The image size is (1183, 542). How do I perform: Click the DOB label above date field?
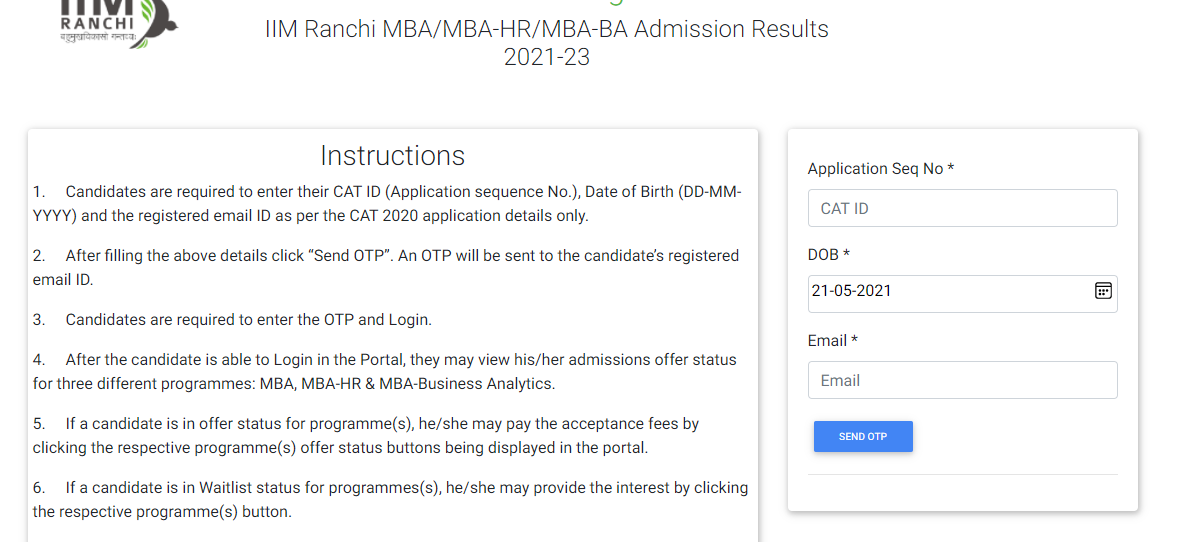coord(829,255)
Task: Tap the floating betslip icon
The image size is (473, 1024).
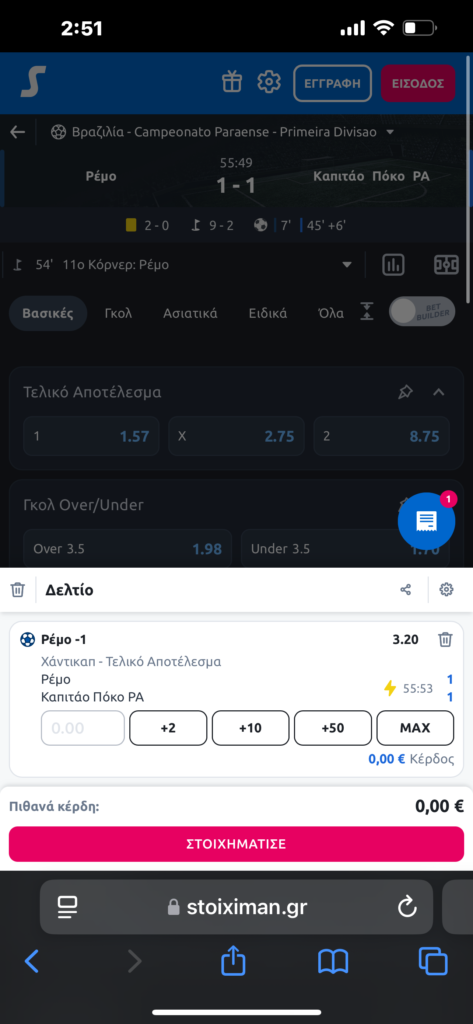Action: click(x=426, y=521)
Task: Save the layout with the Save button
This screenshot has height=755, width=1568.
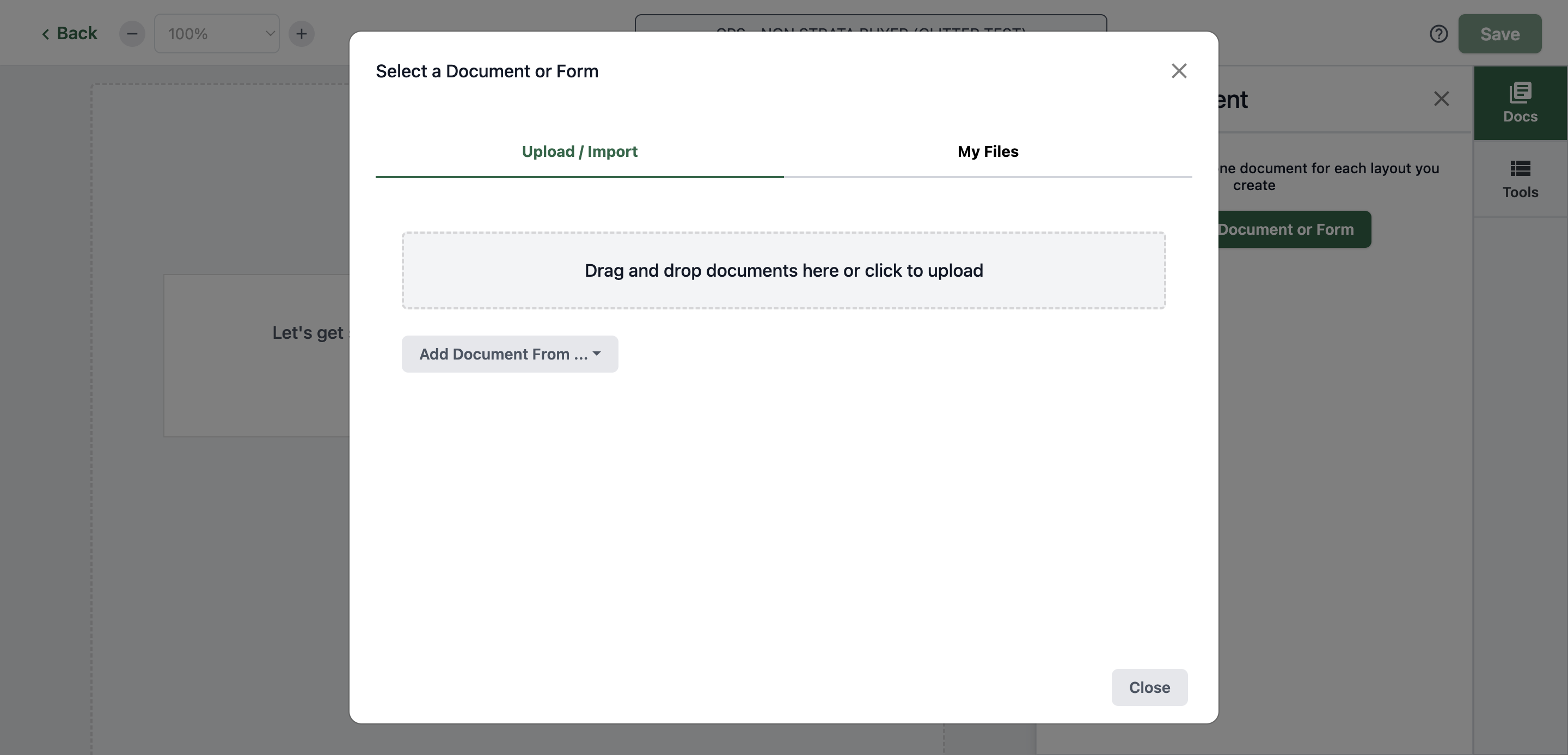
_____
§ DIRECTIONS:
Reproduce every line of the data above, and offset each coordinate in the answers by -101. Leave out the pictures.

§ EXERCISE ANSWER:
The image size is (1183, 542). How do I perform: Click the DOB label above date field?
coord(728,154)
Task: Tap the floating betslip icon
The image size is (473, 1024).
Action: click(x=325, y=420)
Task: Save the layout with the Save button
This screenshot has height=755, width=1568.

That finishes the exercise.